[Begin RECORDS TO PROCESS]

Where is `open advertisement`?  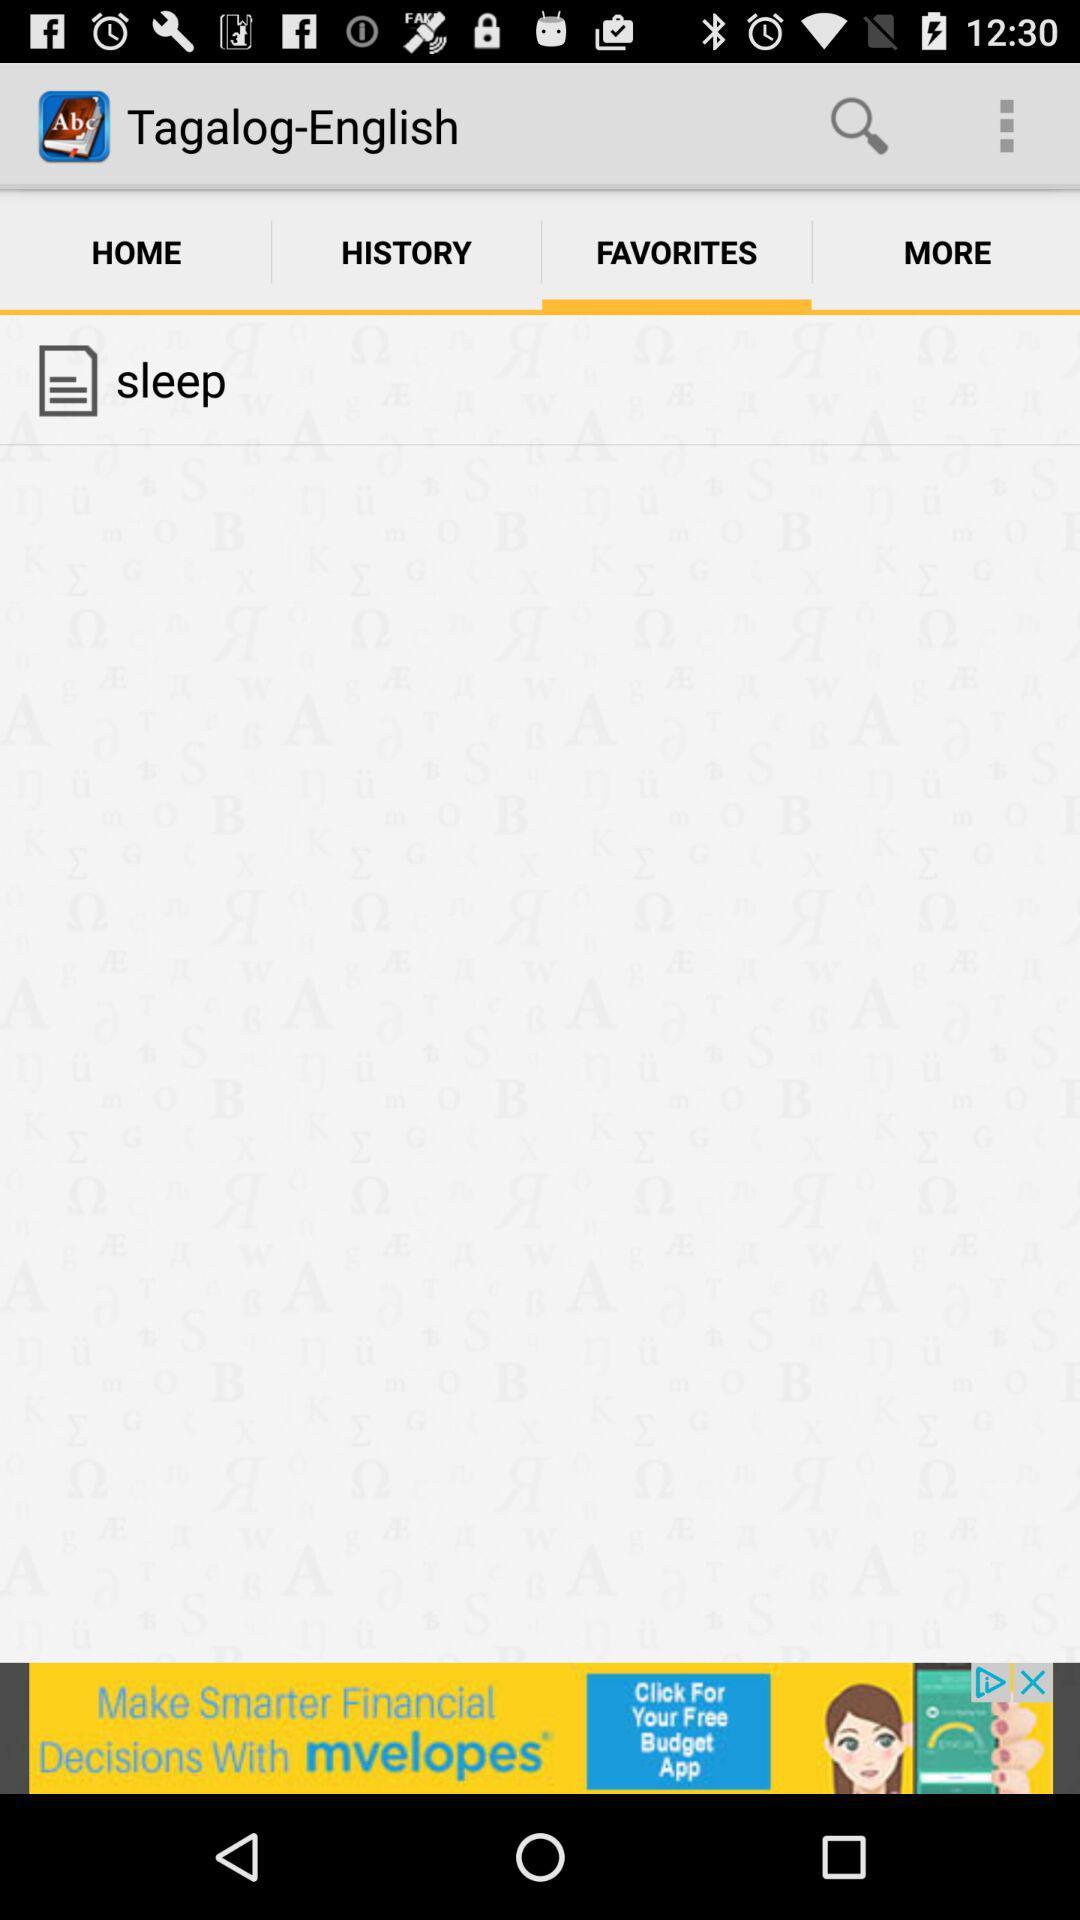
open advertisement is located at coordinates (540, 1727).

[End RECORDS TO PROCESS]
[Begin RECORDS TO PROCESS]

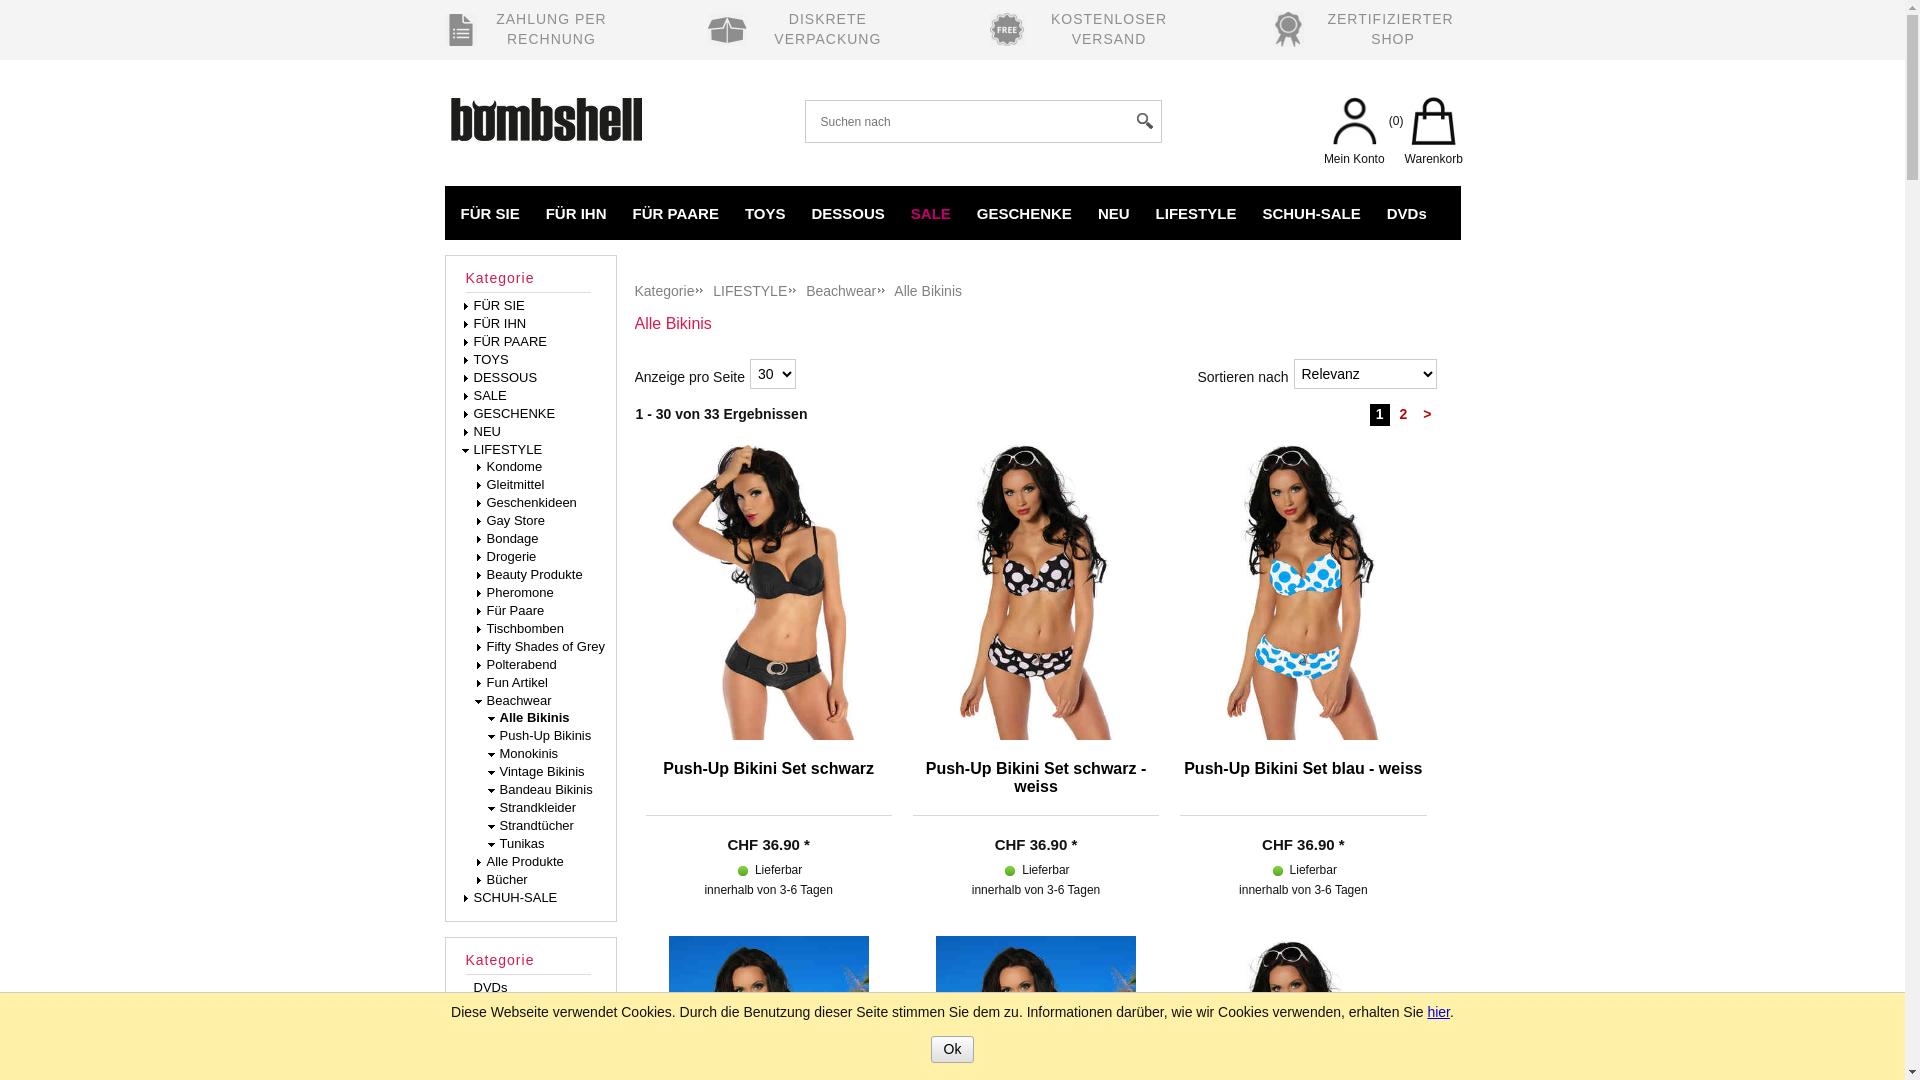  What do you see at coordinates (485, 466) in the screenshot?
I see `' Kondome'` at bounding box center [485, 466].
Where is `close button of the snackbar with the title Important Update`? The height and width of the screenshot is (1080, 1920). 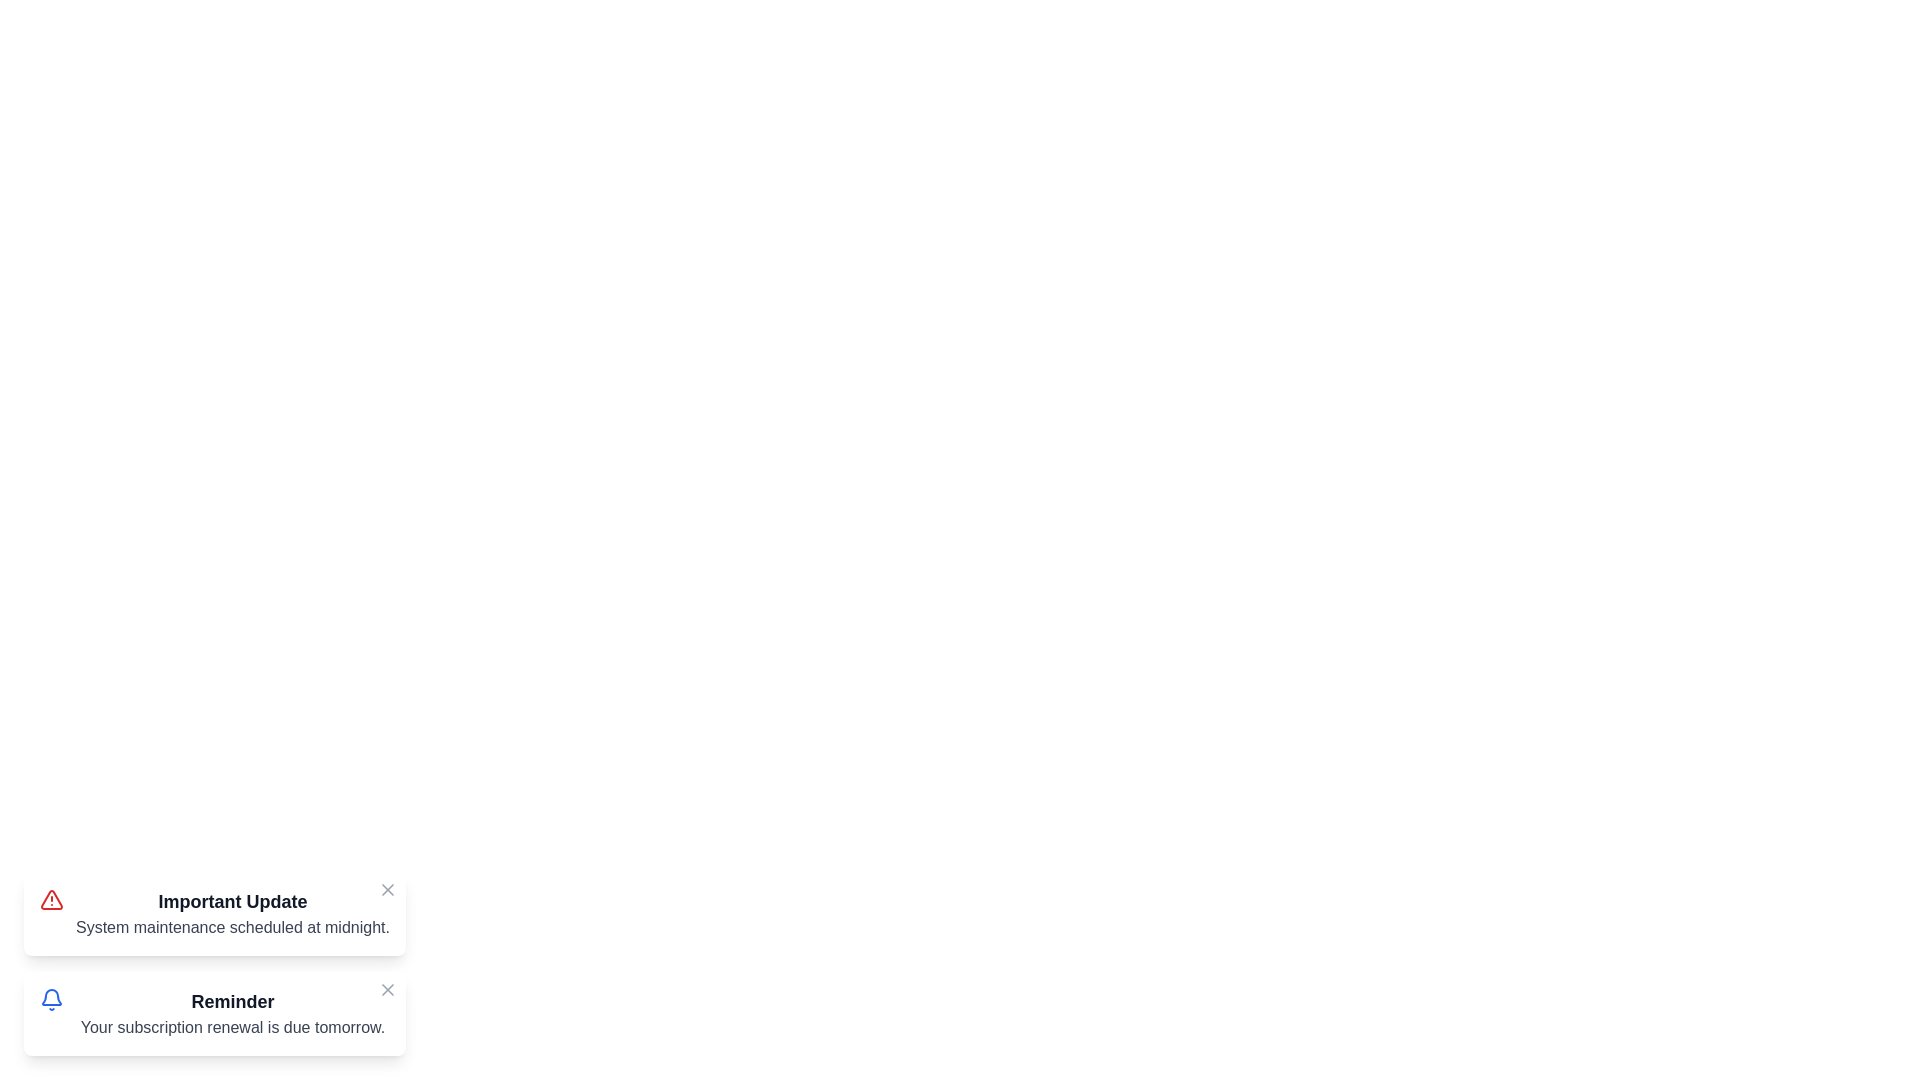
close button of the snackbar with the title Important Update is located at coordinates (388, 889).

[End RECORDS TO PROCESS]

Convert everything in the entries above, from the line containing "is (1080, 1920)." down to and including the line containing "close button of the snackbar with the title Important Update is", into a numbered list with no blank lines. Leave out the pictures.

SOLVED PROBLEM =>
1. Where is `close button of the snackbar with the title Important Update`? The height and width of the screenshot is (1080, 1920). 
2. close button of the snackbar with the title Important Update is located at coordinates (388, 889).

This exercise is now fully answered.